What to work on ::
Transcribe only part of the material below: the lines from the one containing "Screen dimensions: 1017x478" through the one containing "Expand the Creators dropdown menu", inclusive, exactly as written.

====== Supplied data ======

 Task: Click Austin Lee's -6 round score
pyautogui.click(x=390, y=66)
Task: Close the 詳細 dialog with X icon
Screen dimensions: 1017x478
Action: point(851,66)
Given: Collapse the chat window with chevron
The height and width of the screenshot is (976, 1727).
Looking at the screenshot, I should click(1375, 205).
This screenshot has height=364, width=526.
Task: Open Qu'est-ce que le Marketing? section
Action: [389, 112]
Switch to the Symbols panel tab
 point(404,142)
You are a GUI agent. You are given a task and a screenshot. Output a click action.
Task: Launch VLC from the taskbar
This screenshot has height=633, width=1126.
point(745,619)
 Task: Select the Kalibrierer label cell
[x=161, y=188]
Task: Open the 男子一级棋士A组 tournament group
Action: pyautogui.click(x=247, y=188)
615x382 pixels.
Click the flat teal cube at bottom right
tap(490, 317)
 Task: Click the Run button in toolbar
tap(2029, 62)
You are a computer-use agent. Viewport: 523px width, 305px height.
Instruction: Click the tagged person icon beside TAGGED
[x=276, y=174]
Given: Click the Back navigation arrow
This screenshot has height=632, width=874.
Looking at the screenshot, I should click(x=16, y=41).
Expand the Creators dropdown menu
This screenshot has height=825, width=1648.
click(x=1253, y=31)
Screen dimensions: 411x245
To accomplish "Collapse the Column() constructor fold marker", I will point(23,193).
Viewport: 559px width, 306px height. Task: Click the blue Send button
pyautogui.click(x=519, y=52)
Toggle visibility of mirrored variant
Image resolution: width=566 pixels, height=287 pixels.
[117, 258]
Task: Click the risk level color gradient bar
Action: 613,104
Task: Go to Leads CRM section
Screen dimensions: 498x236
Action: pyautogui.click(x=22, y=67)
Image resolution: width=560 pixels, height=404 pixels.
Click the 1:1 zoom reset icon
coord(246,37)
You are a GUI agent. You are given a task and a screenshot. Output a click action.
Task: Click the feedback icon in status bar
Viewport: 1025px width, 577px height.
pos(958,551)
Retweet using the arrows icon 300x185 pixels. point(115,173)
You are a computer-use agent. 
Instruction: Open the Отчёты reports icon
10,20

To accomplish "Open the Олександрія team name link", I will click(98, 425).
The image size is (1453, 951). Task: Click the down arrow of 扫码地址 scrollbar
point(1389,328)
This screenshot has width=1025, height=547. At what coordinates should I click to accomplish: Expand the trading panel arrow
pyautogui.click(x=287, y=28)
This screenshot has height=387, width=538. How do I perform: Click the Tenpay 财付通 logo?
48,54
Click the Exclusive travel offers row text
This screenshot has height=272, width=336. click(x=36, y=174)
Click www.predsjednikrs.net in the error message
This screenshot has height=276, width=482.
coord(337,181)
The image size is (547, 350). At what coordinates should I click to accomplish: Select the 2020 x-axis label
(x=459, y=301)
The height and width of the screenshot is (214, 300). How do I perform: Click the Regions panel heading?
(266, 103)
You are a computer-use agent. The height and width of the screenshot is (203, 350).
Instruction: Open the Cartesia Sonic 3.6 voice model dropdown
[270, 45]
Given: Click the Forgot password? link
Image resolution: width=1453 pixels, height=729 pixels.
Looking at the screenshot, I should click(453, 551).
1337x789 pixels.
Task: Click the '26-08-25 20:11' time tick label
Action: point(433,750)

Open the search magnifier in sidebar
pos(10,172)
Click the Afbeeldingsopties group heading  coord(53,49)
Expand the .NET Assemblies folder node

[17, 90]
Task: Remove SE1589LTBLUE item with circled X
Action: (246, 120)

======

Task output ::
Screen dimensions: 1017x478
Action: point(851,66)
Given: Collapse the chat window with chevron
The height and width of the screenshot is (976, 1727).
Looking at the screenshot, I should click(1375, 205).
This screenshot has height=364, width=526.
Task: Open Qu'est-ce que le Marketing? section
Action: [389, 112]
Switch to the Symbols panel tab
 point(404,142)
You are a GUI agent. You are given a task and a screenshot. Output a click action.
Task: Launch VLC from the taskbar
This screenshot has height=633, width=1126.
point(745,619)
 Task: Select the Kalibrierer label cell
[x=161, y=188]
Task: Open the 男子一级棋士A组 tournament group
Action: pyautogui.click(x=247, y=188)
615x382 pixels.
Click the flat teal cube at bottom right
tap(490, 317)
 Task: Click the Run button in toolbar
tap(2029, 62)
You are a computer-use agent. Viewport: 523px width, 305px height.
Instruction: Click the tagged person icon beside TAGGED
[x=276, y=174]
Given: Click the Back navigation arrow
This screenshot has height=632, width=874.
Looking at the screenshot, I should click(x=16, y=41).
Expand the Creators dropdown menu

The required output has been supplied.